Source document =>
..........

It is well established that "deliberate indifference to serious medical needs of prisoners constitutes 'unnecessary and wanton infliction of pain.'" Estelle, 429 U.S. at 104; McGuckin v. Smith, 974 F.2d 1050, 1059 (9th Cir. 1991), overruled on other grounds by WMX Techs., Inc. v. Miller, 104 F.3d 1133 (9th Cir. 1997) (en banc). In general, deliberate indifference may be shown when prison officials deny, delay, or intentionally interfere with medical treatment, or may be shown by the way in which prison officials provide medical care. Hutchinson v. United States, 838 F.2d 390, 393-94 (9th Cir. 1988). Before it can be said that a prisoner's civil rights have been abridged with regard to medical care, however, "the indifference to his medical needs must be substantial. Mere 'indifference,' 'negligence,' or 'medical malpractice' will not support this cause of action." Broughton v. Cutter Laboratories, 622 F.2d 458, 460 (9th Cir. 1980) (citing Estelle, 429 U.S. at 105-06).

III. Qualified Immunity

Government officials enjoy qualified immunity from civil damages unless their conduct violates clearly established statutory or constitutional rights. Jeffers v. Gomez, 267 F.3d 895, 910 (9th Cir. 2001). When a court is presented with a qualified immunity defense, the central questions for the court are: (1) whether the facts alleged, taken in the light most favorable to the plaintiff, demonstrate that the defendant's conduct violated a statutory or constitutional right; and (2) whether the right at issue was "clearly established." Saucier v. Katz, 533 U.S. 194, 201 (2001).

..........

Listed records =>
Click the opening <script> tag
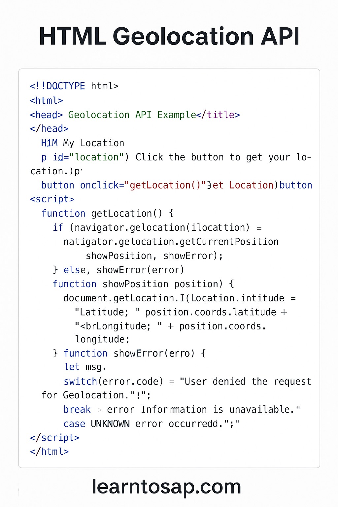tap(52, 199)
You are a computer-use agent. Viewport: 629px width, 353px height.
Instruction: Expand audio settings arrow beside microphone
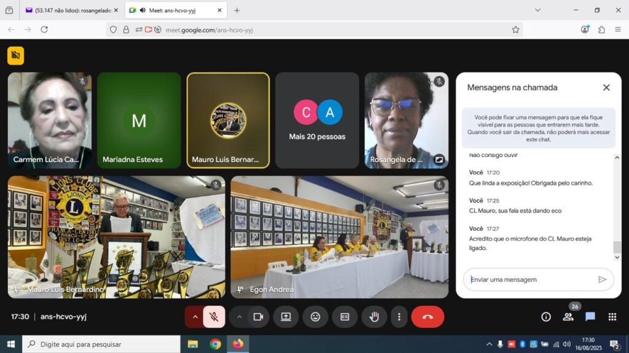[x=195, y=317]
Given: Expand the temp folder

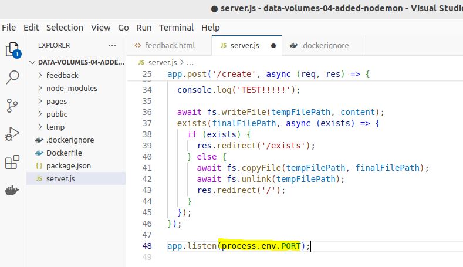Looking at the screenshot, I should [x=55, y=127].
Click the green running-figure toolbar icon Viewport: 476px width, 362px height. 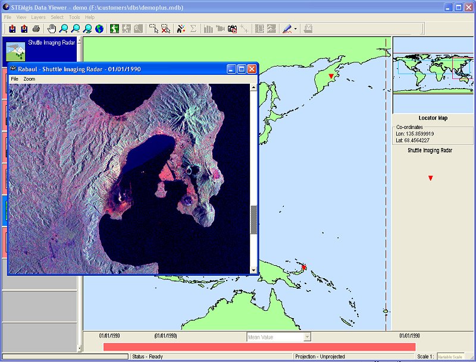coord(115,29)
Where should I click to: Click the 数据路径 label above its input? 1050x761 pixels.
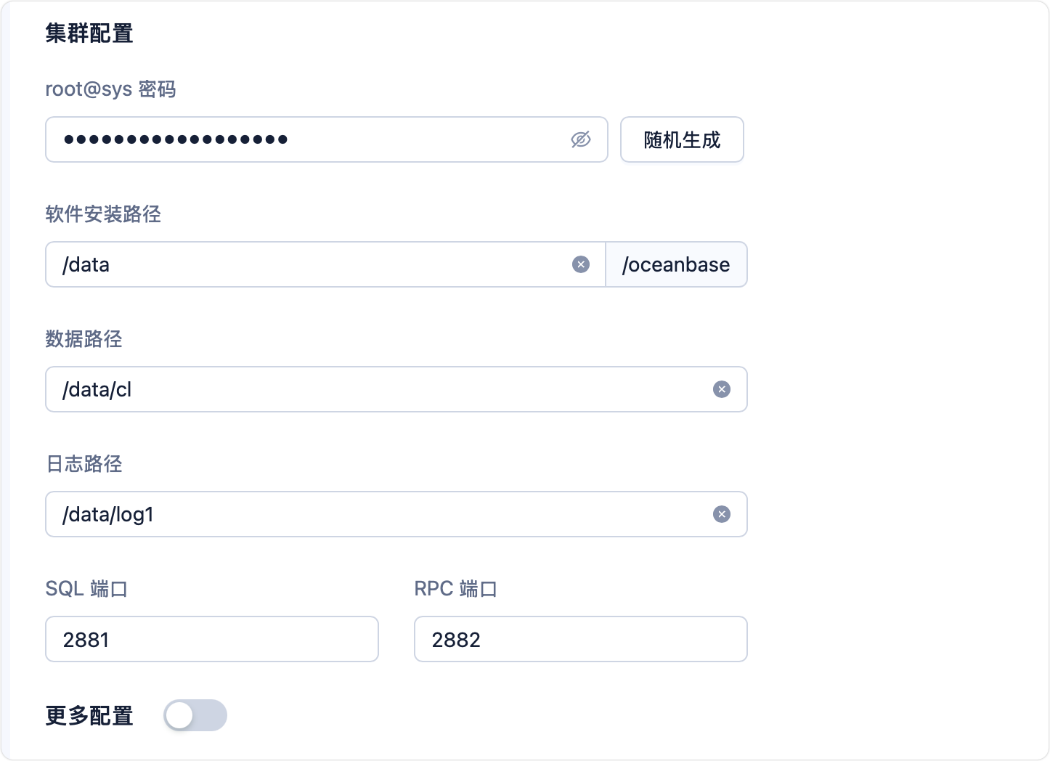[84, 340]
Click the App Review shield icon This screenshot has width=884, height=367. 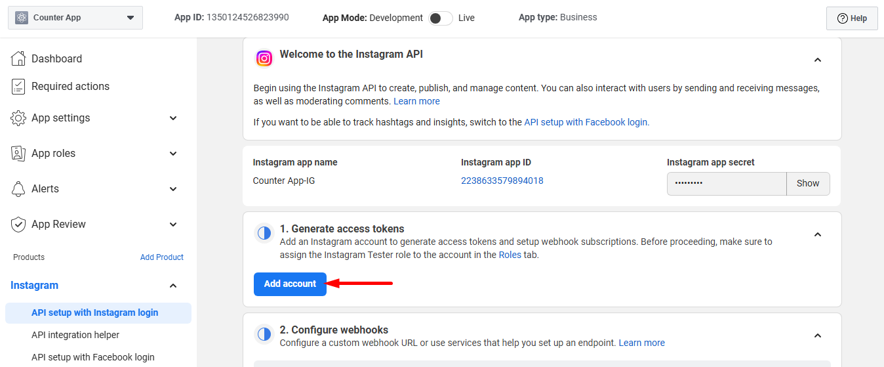[x=18, y=225]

..........

Required action A =>
In the passage on prisoners' medical care and qualified immunity, which case sets out the two central questions a court considers when faced with a qualified immunity defense?
Required action B =>
Extend the passage on prisoners' medical care and qualified immunity, picking up right after its final sentence.

Exercise answer A =>
Saucier v. Katz, 533 U.S. 194, 201 (2001).

Exercise answer B =>
The United States Supreme Court has held that "while the sequence set forth there is often appropriate, it should no longer be regarded as mandatory." Pearson v. Callahan, 555 U.S. 223, 236 (2009). In this regard, if a court decides that plaintiff's allegations do not make out a statutory or constitutional violation, "there is no necessity for further inquiries concerning qualified immunity." Saucier, 533 U.S. at 201. Likewise, if a court determines that the right at issue was not clearly established at the time of the defendant's alleged misconduct, the court may end further inquiries concerning qualified immunity at that point without determining whether the allegations in fact make out a statutory or constitutional violation. Pearson, 555 U.S. 236-242.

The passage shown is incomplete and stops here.